Progress Report:
Characterization and Development of a New Mouse Model of
Niemann Pick Type C (NPC) Disease
Robert Burgess, Kevin Seburn, and Robert Maue
The Jackson Laboratories, Bar Harbor, Maine, and
Dartmouth Medical School, Hanover, NH
As part of a large-scale mouse mutagenesis project, a subline of mutant mice (NMF164) was
generated that was initially characterized as resembling the existing npc nih mouse model of NPC
disease. Bolstered by generous support from the APMRF, breeding colonies of NMF164 mice were
established at both Dartmouth Medical School and The Jackson Laboratories in order that a
comprehensive analysis of these mice could proceed as quickly as possible and a well-characterized,
advantageous reagent could be made rapidly available to the NPC research community. The
NMF164 mice have been characterized at the genetic, biochemical, histological, and phenotypic
levels and compared to the existing npcnih and SPM mouse models of NPC disease. The results of
these analyses, which are now being gathered for publication, are summarized below.

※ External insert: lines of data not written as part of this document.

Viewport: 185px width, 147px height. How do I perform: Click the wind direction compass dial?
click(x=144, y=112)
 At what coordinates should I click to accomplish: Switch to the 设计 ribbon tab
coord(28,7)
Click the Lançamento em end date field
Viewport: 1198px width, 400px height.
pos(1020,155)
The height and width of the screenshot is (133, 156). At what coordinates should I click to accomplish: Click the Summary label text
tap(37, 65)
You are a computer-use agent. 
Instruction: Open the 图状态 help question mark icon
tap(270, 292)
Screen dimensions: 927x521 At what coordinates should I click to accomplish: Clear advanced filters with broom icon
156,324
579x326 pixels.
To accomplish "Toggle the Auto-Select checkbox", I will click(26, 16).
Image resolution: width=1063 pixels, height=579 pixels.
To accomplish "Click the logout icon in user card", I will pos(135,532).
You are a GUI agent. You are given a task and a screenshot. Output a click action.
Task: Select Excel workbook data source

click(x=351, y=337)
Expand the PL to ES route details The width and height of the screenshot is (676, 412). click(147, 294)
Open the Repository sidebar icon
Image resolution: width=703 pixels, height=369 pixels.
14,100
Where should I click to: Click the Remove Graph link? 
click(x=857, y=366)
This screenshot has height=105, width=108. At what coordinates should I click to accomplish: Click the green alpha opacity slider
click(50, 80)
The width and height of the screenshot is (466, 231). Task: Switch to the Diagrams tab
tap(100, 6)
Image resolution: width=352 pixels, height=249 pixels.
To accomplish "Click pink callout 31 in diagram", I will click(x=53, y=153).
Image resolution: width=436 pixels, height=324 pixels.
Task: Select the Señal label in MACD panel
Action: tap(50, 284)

At the genetic level, DNA sequencing determined that the mutation in the NMF164 mice
occurred at a site corresponding to amino acid 1005 of the NPC1 protein, which is very close to the
common human allele of the disorder at 1007 and in the loop of the protein that is most commonly
altered in human mutations, suggesting this will be a highly relevant animal model of NPC disease.
The sequence information was then used to develop a rapid genotyping assay to reliably discriminate
between the mutant and wild-type genomic sequences and facilitate subsequent analyses. The
corresponding allele in the SPM mouse was also sequenced in order to identify that mutation and
further confirm that the NMF164 mutation is distinct from the mutations in the other existing mouse
models. Other results, including failure of the NMF164 mutant to complement the npc nih and SPM
alleles of NPC1 disease, the moderate fertility of homozygous NMF164 mutants, and data on the
NMF 164 allele as a compound heterozygote with npc nih-null alleles also indicate that the mutation in
the NMF164 mice is distinct from the other mutations. However, despite an otherwise milder
phenotype the NMF164 mice do resemble npcnih mice in that there is a lower than expected
frequency of homozygotes produced from heterozygote breeding pairs.
For biochemical and histological analyses, samples were collected from the brain (cortex,
cerebellum), liver, and spleen of 15, 30, 60, 90, 100, and 120 day-old mice, and in collaboration with
Dr. Marie Vanier in France and Dr. TY Chang at Dartmouth the cholesterol and lipid accumulation
and metabolism in these tissues is being evaluated. In addition, histological results from the spleen,
liver, and cerebellum of NMF164 mutant mice at 15, 30, 60, and 90 days of age provide additional
evidence of cholesterol accumulation in these tissues, and confirm that the progressive demise of the
cerebellar Purkinje cells in these mice occurs at later time points than in the original npcnih mouse
model. Further examination of tissues is now ongoing using the BC-theta reagent obtained from Dr.
Ohno-Iwashita in Japan through arrangements with the APMRF.
Phenotypically, the NMF164 mice appear to exhibit the same characteristics as the original
npcnih subline of mice, though at older ages. Gait analysis at 60-65 days of age, when the effect of the
mutation on the gait of npcnih mice is noticeable, failed to reveal ataxia or gait abnormalities in
NMF164 mice. The characteristic tremor associated with this disorder is noticeable by 80 to 90 days
of age, however, and NMF164 mice are currently being tested at later ages to confirm they eventually
do develop an ataxia. The growth of NMF164 mice has also been evaluated, and there appears to be
a later onset and slower rate of weight loss than in the npc nih mice, consistent with their less severe
phenotype. Concurrently, the NMF164 mice appear to have an extended lifespan and often live 90110 days, notably longer than the 65-75 day lifespan of npcnih mice. Overall, the analyses suggest
that NMF164 mice are a potentially advantageous experimental model of NPC disease and
representative of the majority of clinical cases of this disorder.